A second sign of diminished capacity for evidence is simply how science and methods for making decisions work. The past and knowledge is strewn with failures and disappointments. Even when studies are unsuccessful and wrongheaded they make for a certain amount of information that is still of scientific value. It is comparable to the quip attributed to Edison that after he failed 200 times to make a light bulb he was not frustrated because he learned 200 ways not to make a light bulb. Evidence-based thinking requires developmental and evolutionary attitudes towards the unfolding of better and more precise information. Even though information can be wrong and lead you down wasteful paths, these paths are part of the process.
Basic misunderstanding of the logic of research is also a third issue. I’m not talking about standard logic or sophisticated mathematics but about basic principles of research and conclusions based on quantitative data. What it means for something to have a mean (average) and variation around the mean. Or, to have a sense of why and how numbers are influenced and change over time. This would include the logic of the experiment and the quality of conclusions when conditions are controlled and only a single experimental factor could have caused variation.
Lastly, one of the easiest ways to never get out of your own head and to hold fast to wrongheaded beliefs is to dispute, challenge, and dismiss those who are credible; in other words, to care more about maintaining your own consistency by rejecting experts and those more knowledgeable.
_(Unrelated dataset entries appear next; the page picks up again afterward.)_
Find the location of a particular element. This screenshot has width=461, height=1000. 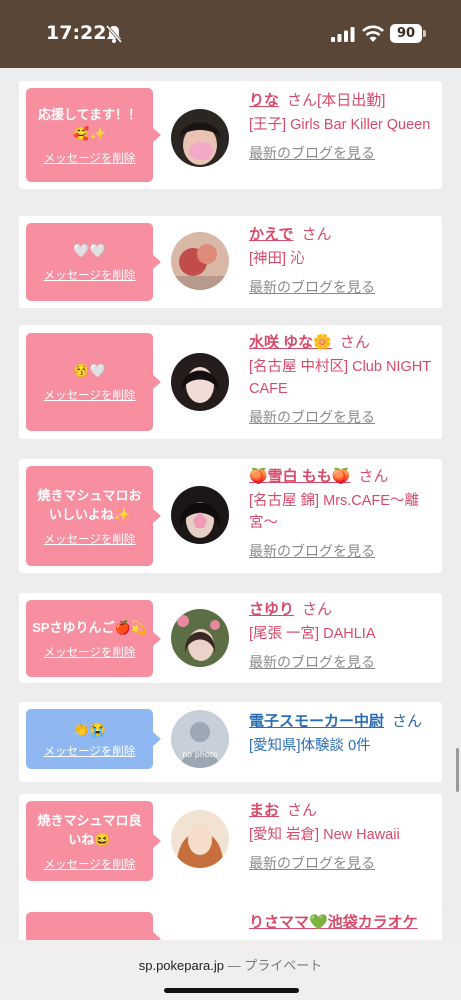

url-domain: sp.pokepara.jp is located at coordinates (182, 966).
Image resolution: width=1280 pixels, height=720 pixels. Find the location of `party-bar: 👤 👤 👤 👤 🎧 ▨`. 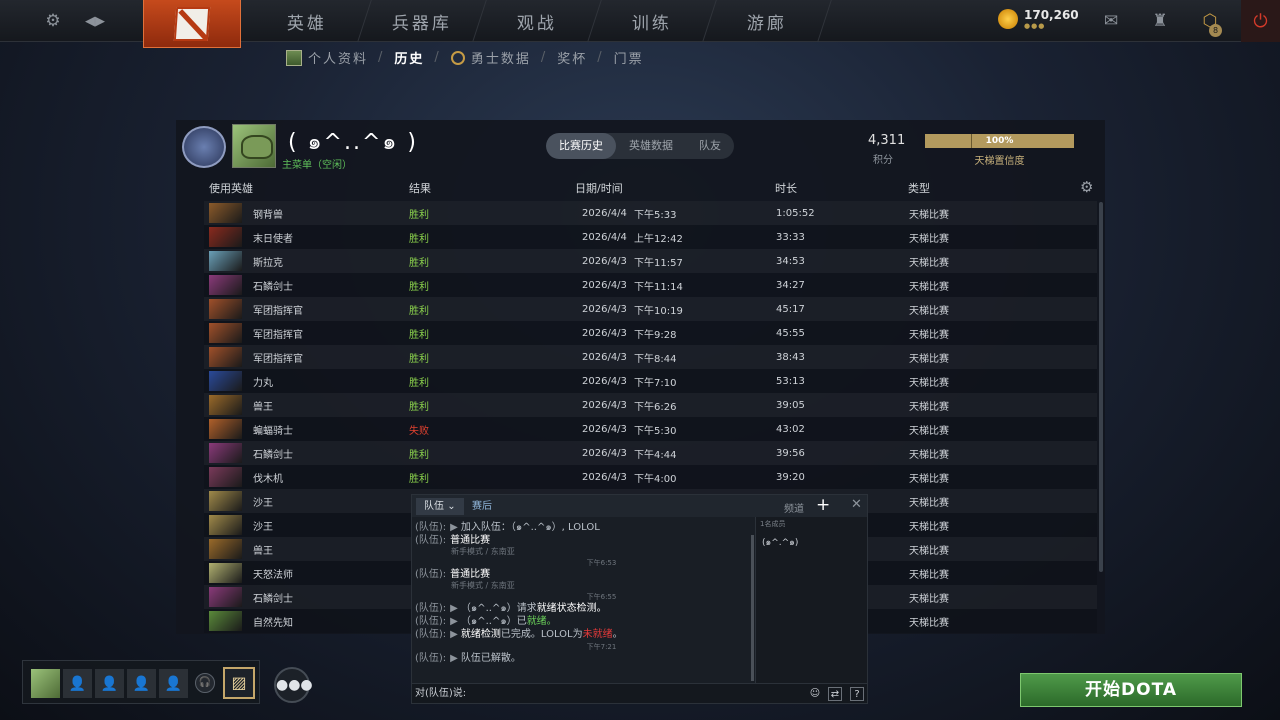

party-bar: 👤 👤 👤 👤 🎧 ▨ is located at coordinates (141, 682).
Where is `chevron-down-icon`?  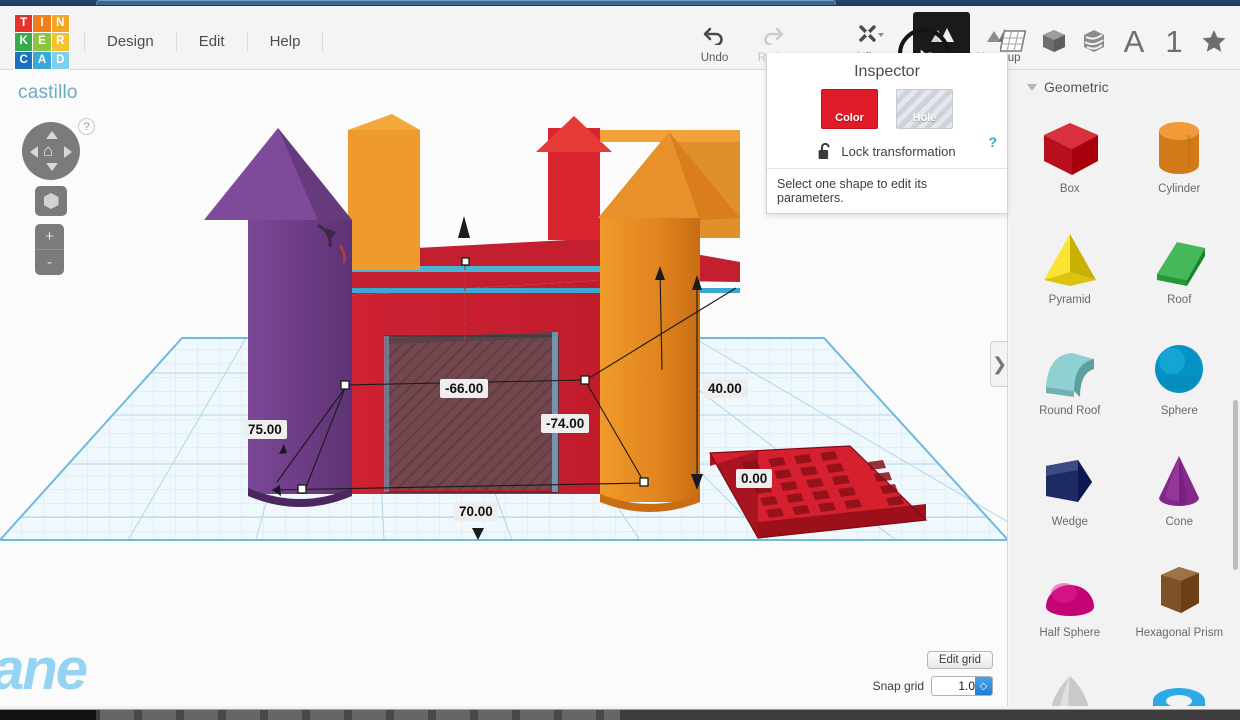
chevron-down-icon is located at coordinates (1032, 87).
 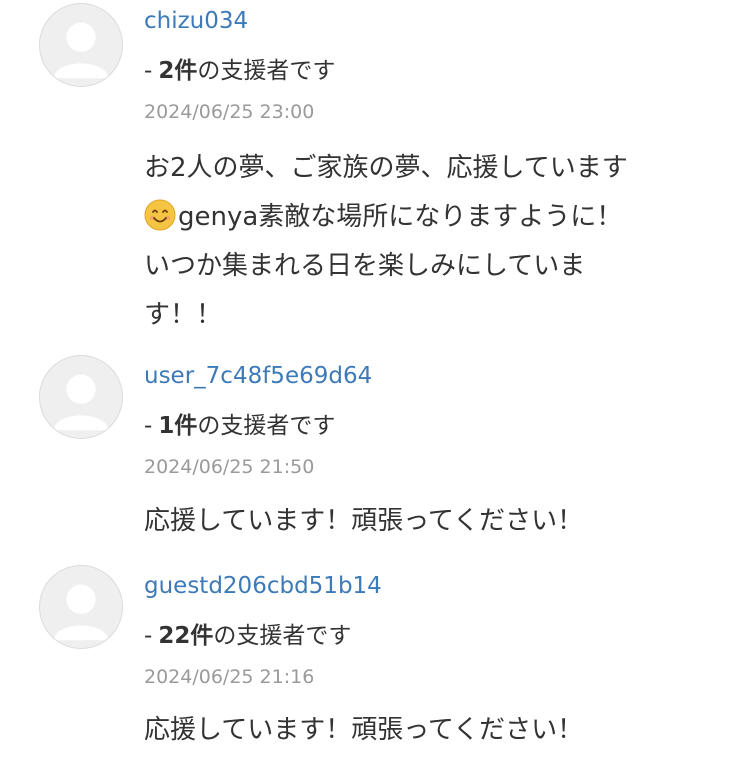 I want to click on smiling-face-emoji-icon, so click(x=160, y=215).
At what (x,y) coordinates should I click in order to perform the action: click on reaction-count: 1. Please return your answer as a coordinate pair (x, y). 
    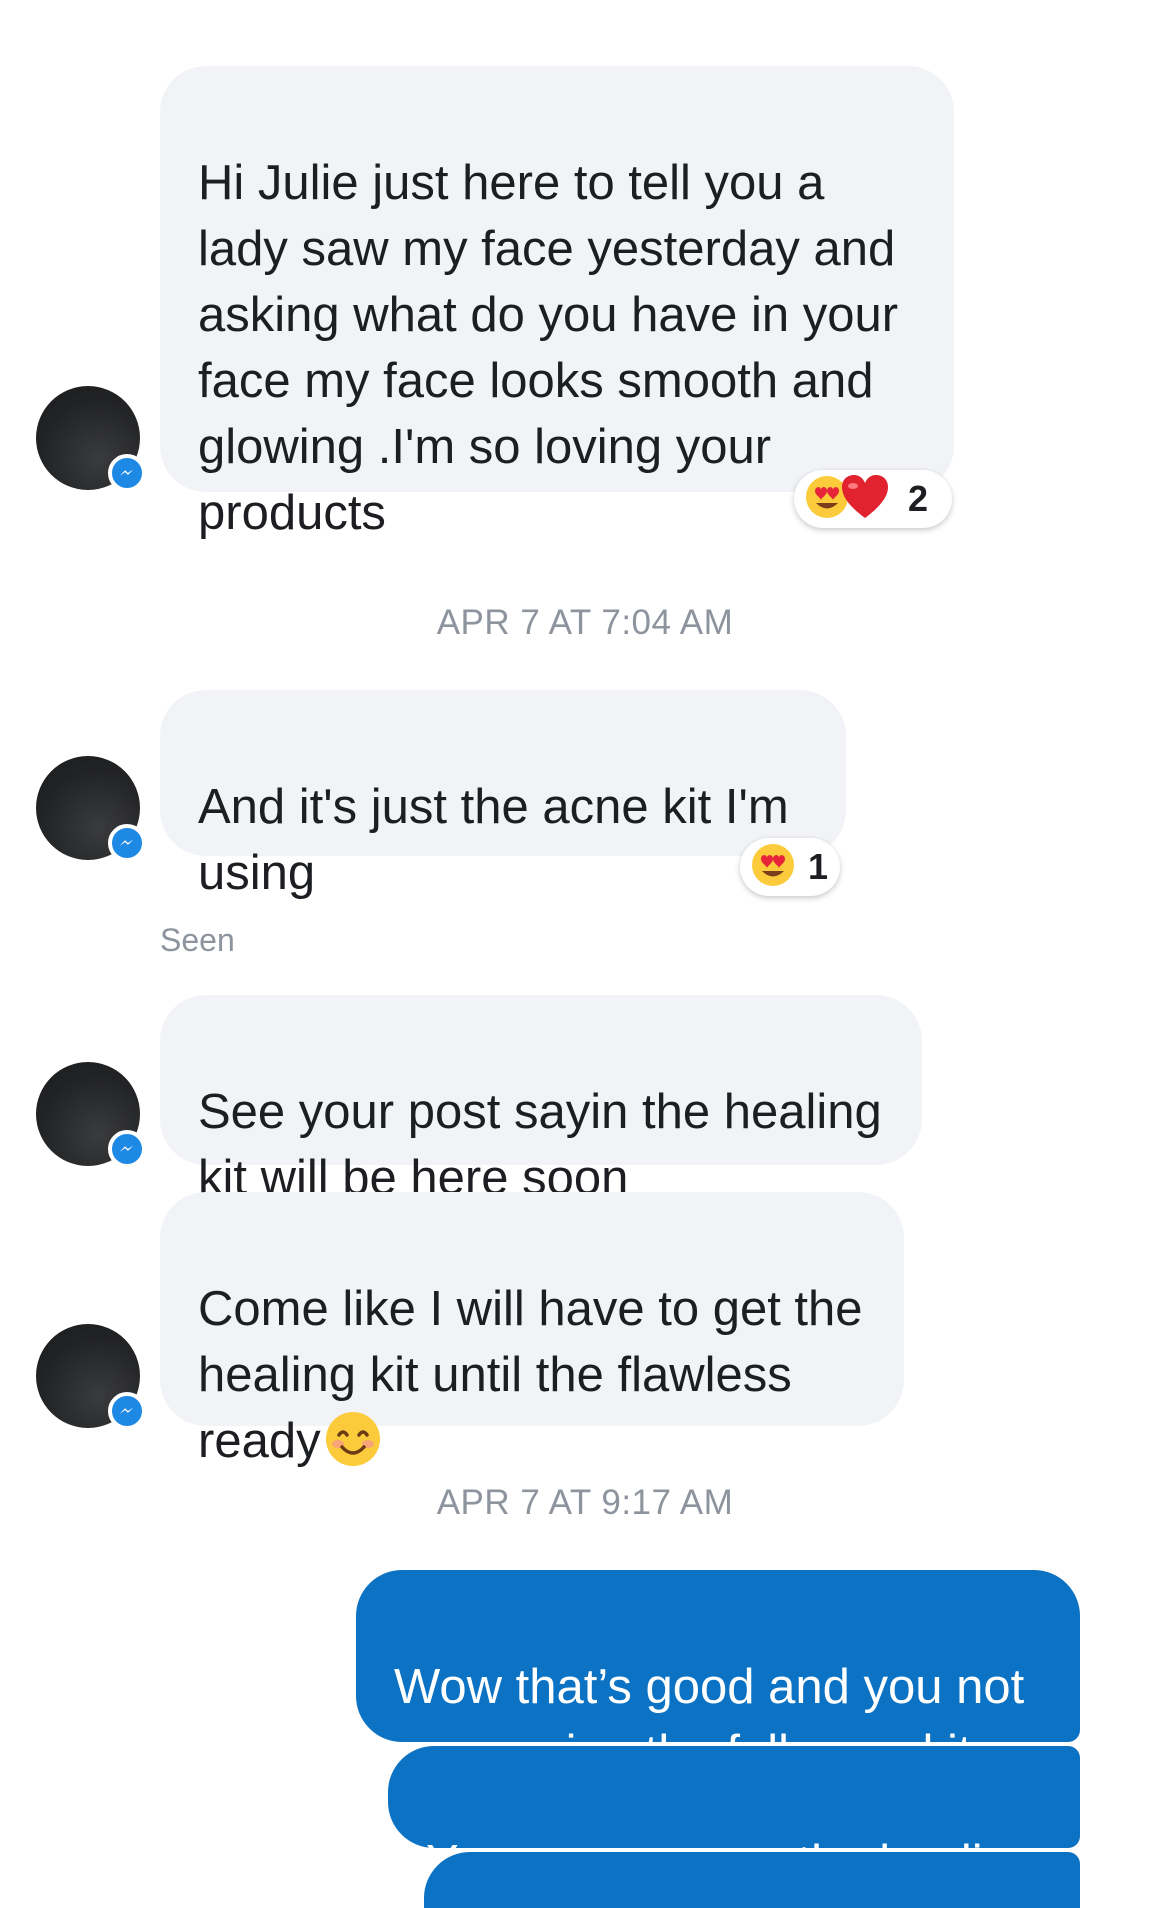
    Looking at the image, I should click on (818, 866).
We cannot all be experts on scientific and political matters so we must often rely on the expertise of others. And even though challenging and checking on the credentials of others to ensure source reliability is an important critical stance, this is not the same as knee-jerk rejection of experts. It seems as if those on the conservative end of the spectrum are quick to label all sorts of science as biased against the environment, or the climate, or finance because they inherently mistrust the source of any information and easily gravitate toward rejecting inconsistency with their own ideas then truly exploring and integrating new information.
There are all sorts of ways to distort information or disengage from it. And even the most conscientious thinker allows biases to creep in. But the attitude and willingness to engage, integrate new information on the basis of sound evidentiary principles, and change as a result of this evidence is what makes for more rigorous thinking.